- Born: December 16, 1870 Frazeysburg, Ohio
- Died: 1963
- Occupation: Chemical Engineer
- Known for: Perkin Medal (1923) Patents

= Milton C. Whitaker =

American chemist (1870–1963)

Milton C. Whitaker (1870-1963) was a noted American chemist. His areas of speciality were chemical engineering and industrial chemistry.

==Personal life==

Whitaker was born in Frazeysburg, Ohio, December 16, 1870, to R.B. Whitaker and Jennie Magruder. The family moved to Colorado in 1880. Whitaker graduated from Boulder School in 1887 and Colorado State Preparatory School in 1890. He worked as a mechanic and millwright for three years, designing and erecting two large mills for Mancos Lumber Company.

In 1900 he married Mabel Martin of Denver, member of the class of 1898 of the University of Colorado. They had two sons, John and Robert.

The Whitakers resided in the Ambassador Hotel, New York for the latter part of their lives.

==Education==

In 1893 Whitaker entered the University of Colorado. He studied under Professor Charles S. Palmer, the head of the department of chemistry, who inspired him to make chemistry his major. He also studied mineralogy, geology, petrology, metallurgy, assaying, mechanical engineering and electrical engineering. He assisted in the chemical laboratory, as well as doing some teaching.

Whitaker received his Bachelor of Science in 1898, and a Master of Science in 1900. In 1913, his alma mater awarded him an honorary doctorate of Laws. In 1915 he received an honorary doctorate of Chemical Engineering from the University of Pittsburgh.

==Career==

In 1898 Whitaker was appointed the post as instructor in chemistry for the sophomore class of Columbia College. In 1902 Charles F. Chandler, a colleague at Columbia, recommended him as a chemist for the Welsbach Light Chemical Company in Gloucester City, New Jersey, where he was made superintendent of all manufacturing departments by 1903. He devoted seven years to directing research work, solving chemical and engineering problems, and developing the factories at Philadelphia and Columbus. From 1908 to 1910 he was a special lecturer on works management at the Massachusetts Institute of Technology.

In 1910 he returned to Columbia University as professor of industrial chemistry and chemical engineering. He directed the conversion of the basement of Havemeyer Hall into a comprehensive chemical engineering laboratory. He was head of the chemical engineering department for six years until 1917.

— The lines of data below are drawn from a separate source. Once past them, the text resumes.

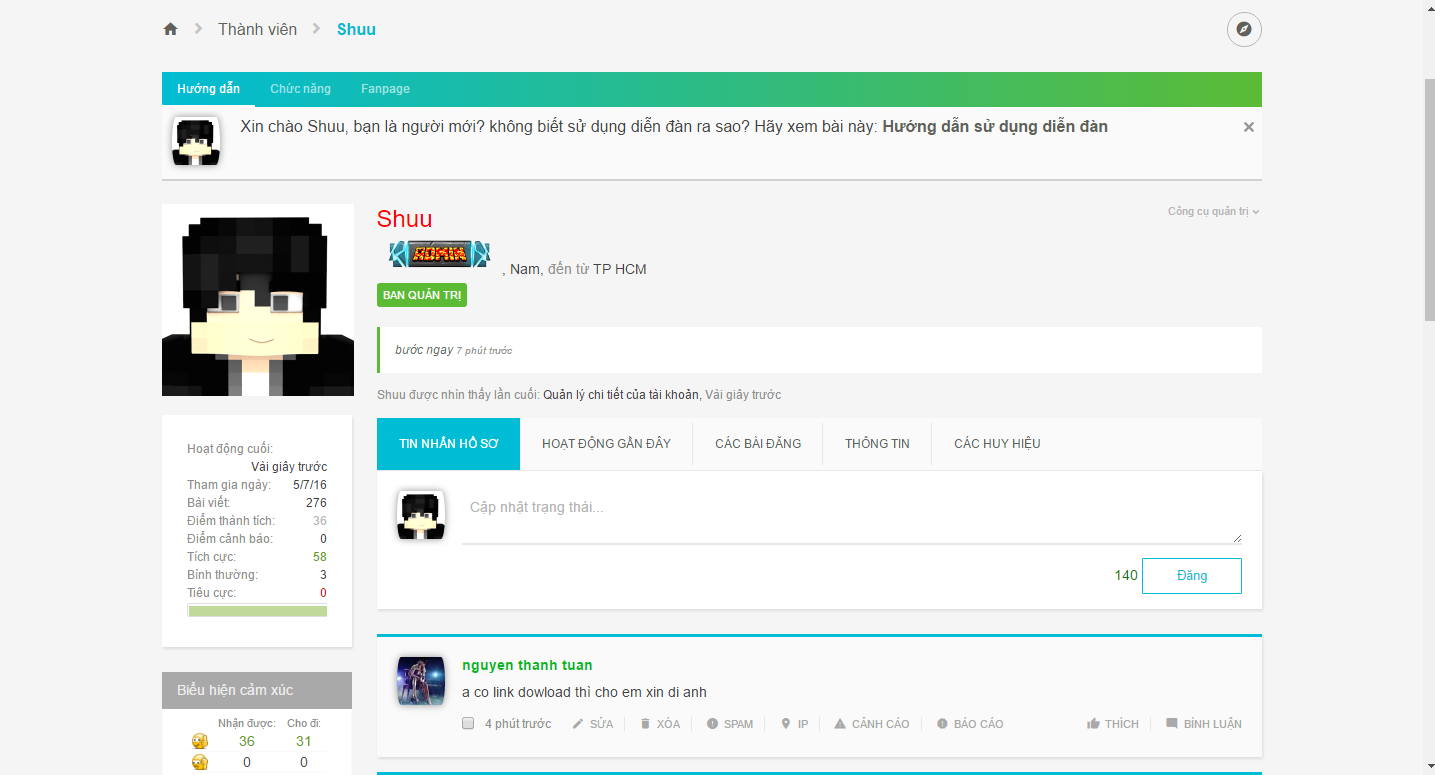1435x775 pixels.
Task: Click the Đăng post button
Action: 1192,576

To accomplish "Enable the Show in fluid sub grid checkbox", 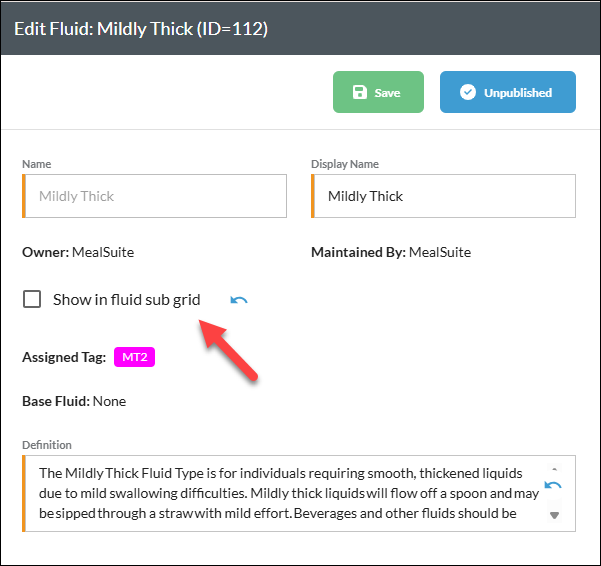I will coord(32,299).
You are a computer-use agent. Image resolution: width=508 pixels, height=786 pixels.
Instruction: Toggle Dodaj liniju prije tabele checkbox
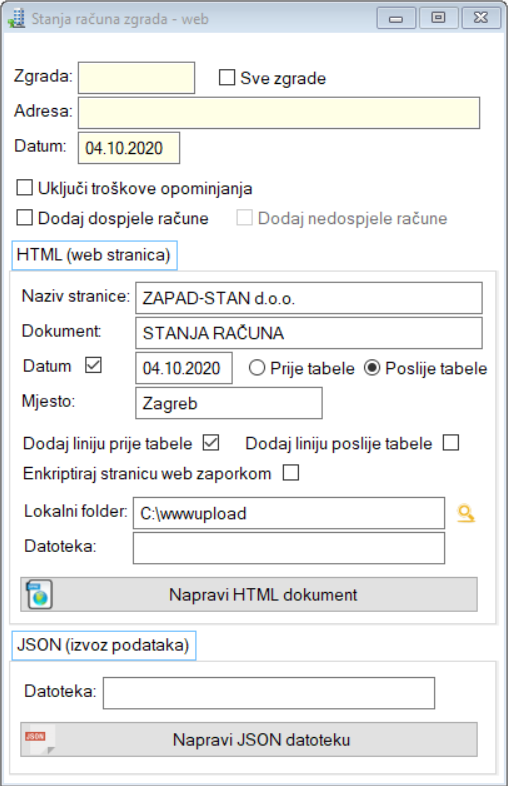click(x=211, y=443)
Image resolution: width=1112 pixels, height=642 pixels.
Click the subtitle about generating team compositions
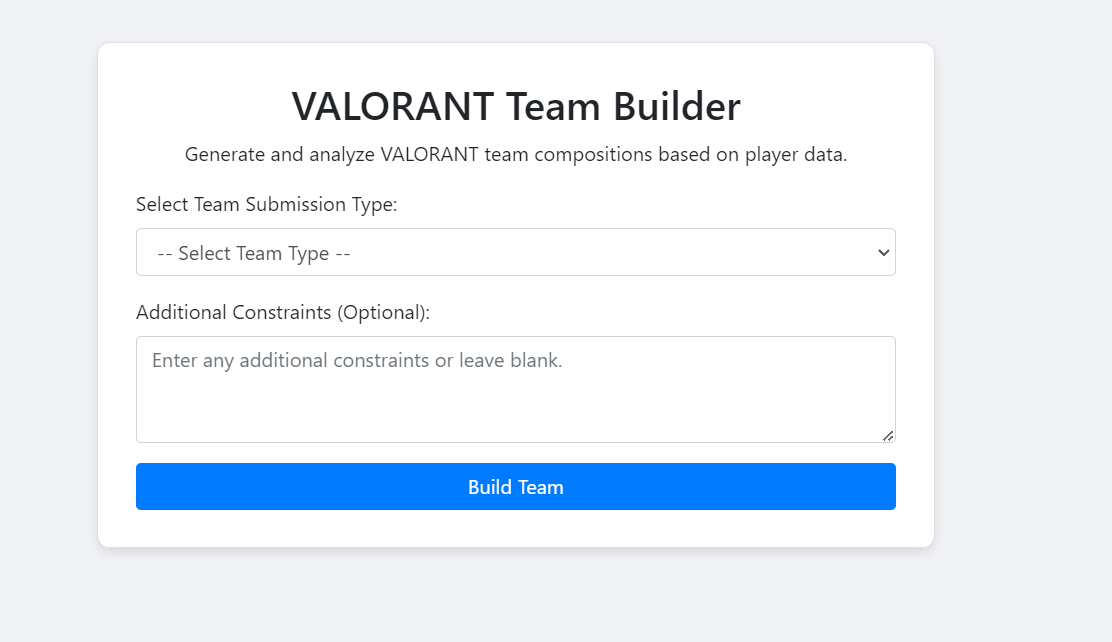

In 1916 he became general manager of the Curtis Bay Chemical Company, and in 1917 was its president. In November 1917 he also became president of the U.S. Industrial Chemical Company, successor to the Curtis Bay Chemical Company, and also vice president/director of the U.S. Industrial Alcohol Company.

From 1911 to 1916 he was also editor of The Journal of Industrial and Engineering Chemistry, one of the official journals of the American Chemical Society. He was chairman of the New York Section of the Society of Chemical Industry, vice president of the American Institute of Chemical Engineers, and president of the Chemists' Club. From 1918 to 1920 he was Director Emeritus of the Research Corporation for Science Advancement.

Between 1912 and 1921 he was granted twenty-two U.S. patents for items and processes ranging from removing nickel from hydrogenized fat to apparatus for producing ethylene.

In 1923 he was awarded the Perkin Medal, which he described as 'the greatest honor that can be conferred upon a chemist by his fellow workers'. In his acceptance speech he went on to say: 'I am deeply appreciative of the distinction which your committee has bestowed upon me, and doubly grateful to receive the beautiful symbol of the honor from you, sir, a Perkin Medalist yourself and by unanimous consent the beloved dean of our profession.' He was referring to Charles F. Chandler, a mentor of his during his time at Columbia University.